A data engineer uses Cloud Composer to orchestrate a daily batch pipeline. A downstream task should only start after an upstream BigQuery load job finishes successfully and a specific file appears in Cloud Storage. Which combination of operators should the engineer use in the Airflow DAG?
Trap 1: BigQueryInsertJobOperator with wait_for_downstream=True
wait_for_downstream is not a parameter. Sensor and dependency are needed.
Trap 2: DataflowPythonOperator and GCSObjectExistenceSensor
DataflowPythonOperator is for Dataflow pipelines, not BigQuery load.

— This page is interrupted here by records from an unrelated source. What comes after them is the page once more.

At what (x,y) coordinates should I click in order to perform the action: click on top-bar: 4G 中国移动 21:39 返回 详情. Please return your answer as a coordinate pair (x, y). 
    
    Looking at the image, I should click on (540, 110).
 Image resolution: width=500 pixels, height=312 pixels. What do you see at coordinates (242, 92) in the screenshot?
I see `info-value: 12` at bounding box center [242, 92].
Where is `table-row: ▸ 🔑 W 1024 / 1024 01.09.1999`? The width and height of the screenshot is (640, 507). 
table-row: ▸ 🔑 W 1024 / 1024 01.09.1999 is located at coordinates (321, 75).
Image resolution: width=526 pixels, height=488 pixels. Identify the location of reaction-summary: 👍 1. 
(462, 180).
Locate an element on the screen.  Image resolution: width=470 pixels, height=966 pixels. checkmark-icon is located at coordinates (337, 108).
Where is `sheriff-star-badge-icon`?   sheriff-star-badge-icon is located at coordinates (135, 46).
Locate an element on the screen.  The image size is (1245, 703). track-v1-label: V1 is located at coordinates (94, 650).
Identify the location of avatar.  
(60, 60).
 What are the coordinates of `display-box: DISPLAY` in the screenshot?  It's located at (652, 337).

Trap 3: BigQueryOperator and FileSensor with downstream dependency
FileSensor is for local files, not GCS. Also downstream dependency is incorrect.
- A
BigQueryInsertJobOperator with wait_for_downstream=True
Why wrong: wait_for_downstream is not a parameter. Sensor and dependency are needed.
- B
BigQueryInsertJobOperator and GCSObjectExistenceSensor with upstream dependency
Correct: BigQueryInsertJobOperator performs the load, GCSObjectExistenceSensor polls for the file, and upstream dependency ensures order.
- C
DataflowPythonOperator and GCSObjectExistenceSensor
Why wrong: DataflowPythonOperator is for Dataflow pipelines, not BigQuery load.
- D
BigQueryOperator and FileSensor with downstream dependency
Why wrong: FileSensor is for local files, not GCS. Also downstream dependency is incorrect.